Looking at this chart, it is clear that Liverpool have managed to separate themselves from the crowd in the last 3 gameweeks. Whether this trend continues remains to be seen, but as things stand my theory around xGD is holding true, as Liverpool are currently 8 points clear in the league table. The rest of the top 5 are teams that should feel that they are in the title race and can have a good chance if a few results go their way. The next iteration of this project will include the league table but for now I am focusing on xGD and will incrementally add features using the agile methodology. 

The next chart is going to look at the lower end of the xGD table.

In [33]:
fig2 = px.line(bottom_5_xGD, x='gameweek', y='xGD cumulative sum', color='team', width=800, height=400)
fig2.update_layout(plot_bgcolor='white', title=dict(text='Bottom 5 Teams in cumulative xGD', font=dict(size=18), yref='paper'))
fig2.update_layout(title_xanchor='left')
fig2.update_layout(title_font_lineposition='under')

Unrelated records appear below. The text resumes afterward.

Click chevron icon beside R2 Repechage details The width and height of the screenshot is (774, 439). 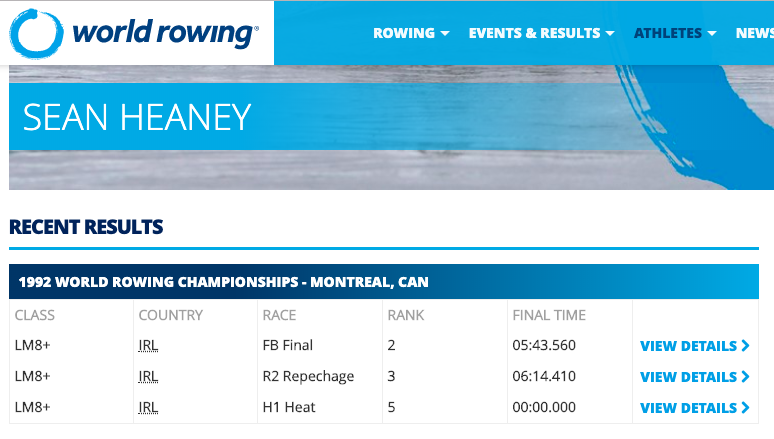click(x=745, y=377)
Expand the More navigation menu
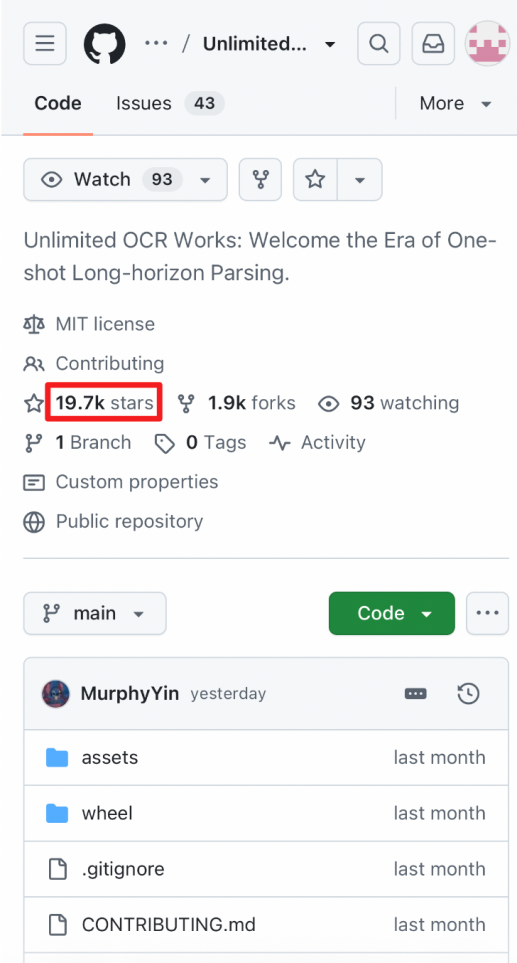 click(456, 103)
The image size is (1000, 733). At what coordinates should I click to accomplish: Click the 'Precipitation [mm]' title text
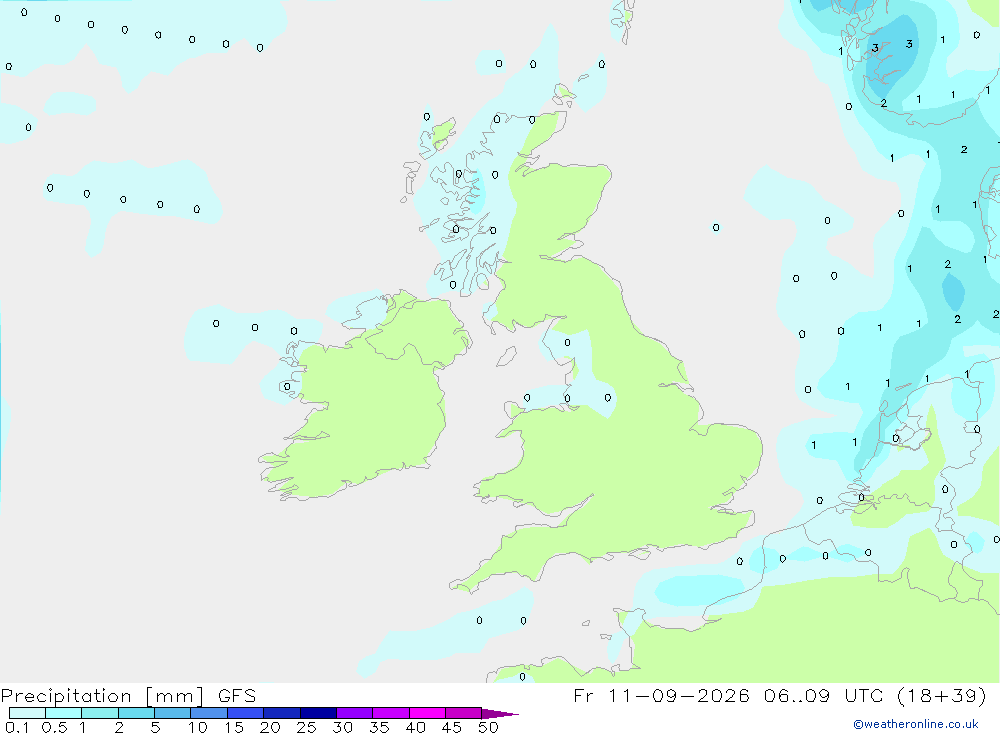pos(103,696)
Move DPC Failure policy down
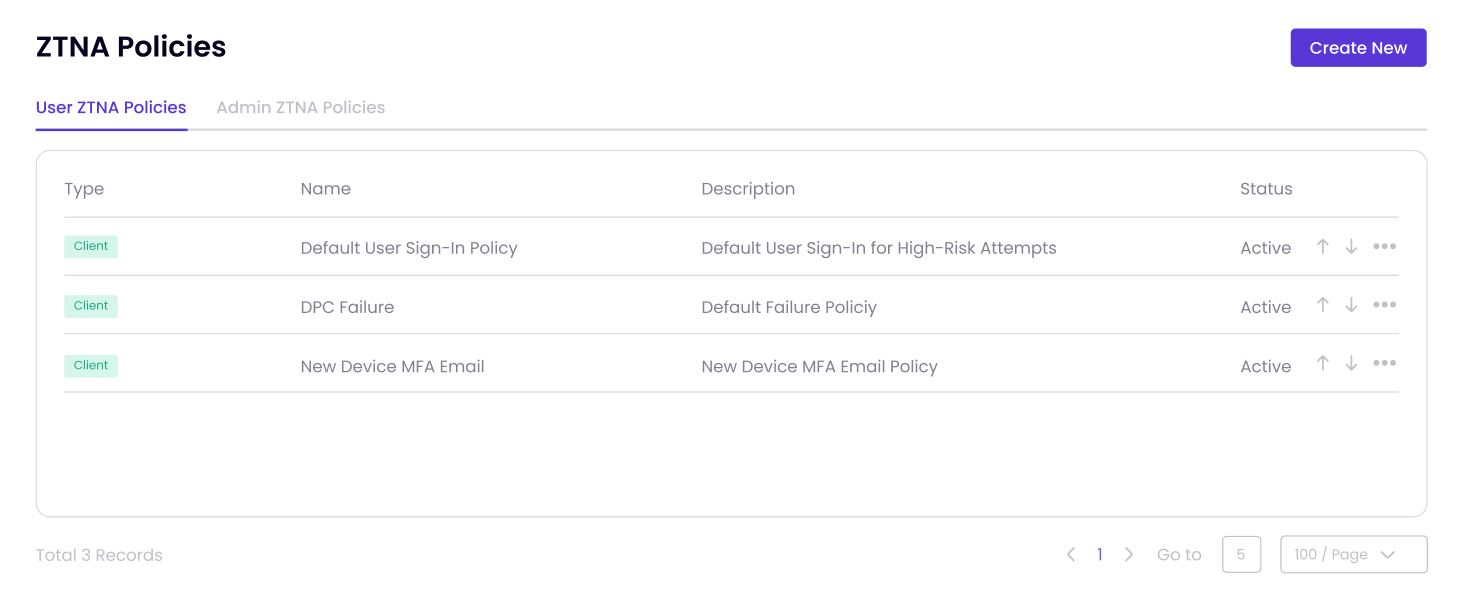Viewport: 1468px width, 601px height. (x=1351, y=305)
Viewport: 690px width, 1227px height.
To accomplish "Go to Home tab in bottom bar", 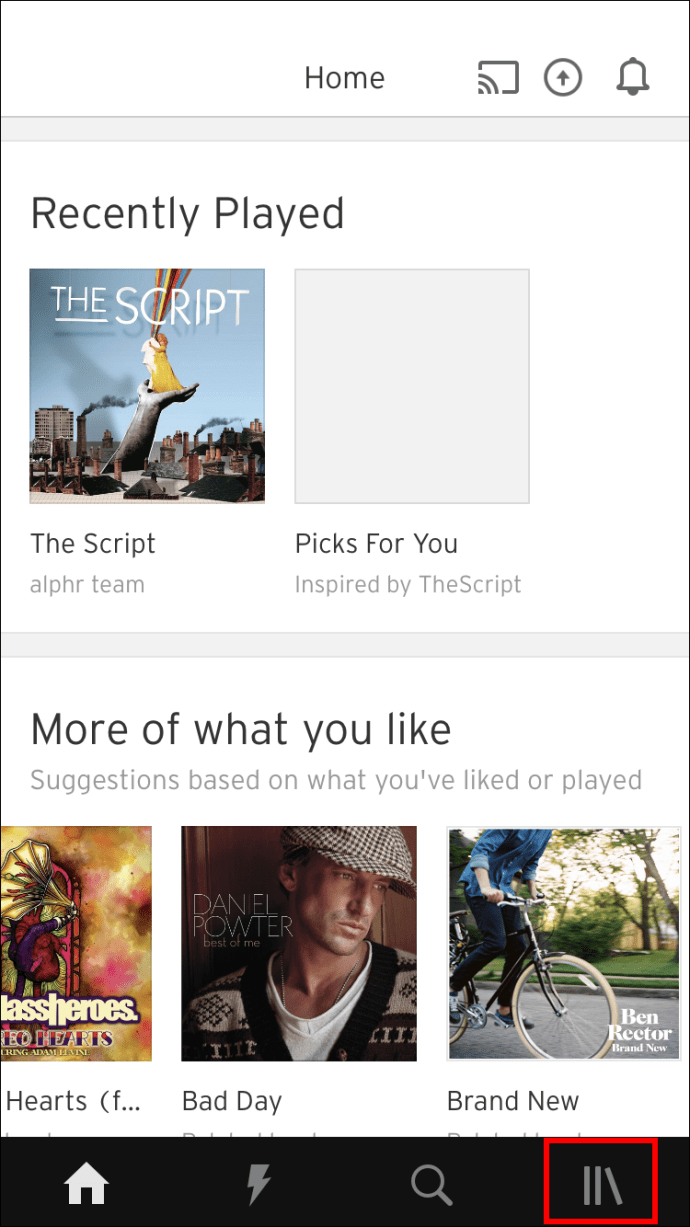I will tap(86, 1185).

for category in bottom_5_xGD['team'].unique():
    category_data = bottom_5_xGD[bottom_5_xGD['team'] == category]
    fig2.add_trace(go.Scatter(
        x=[category_data['gameweek'].iloc[-1]],  # Last x value
        y=[category_data['xGD cumulative sum'].iloc[-1]],  # Last y value
        text=[category],  # Label text
        mode='text',
        textposition='middle right',
        showlegend=False  # Hide from legend
    ))
fig2.update_traces(cliponaxis=False)
fig2.update_layout(
    margin=dict(r=120),  # Add space for labels
    width=900,  # Wider figure
    height=500,
    xaxis=dict(showgrid=False),
    yaxis=dict(showgrid=False)
)
fig2.update_xaxes(
    mirror=False,
    ticks='outside',
    showline=True,
    linecolor='black',
    gridcolor='lightgrey'
)
fig2.update_yaxes(
    mirror=False,
    ticks='outside',
    showline=True,
    linecolor='black',
    gridcolor='lightgrey'
)


The bottom 4 teams in xGD are in a dogfight, while Palace are not looking as bad in comparison even though they are bottom 5. If this trend continues for these 5 teams, they are very likely to find themselves in the relegation battle in the latter stages of the season.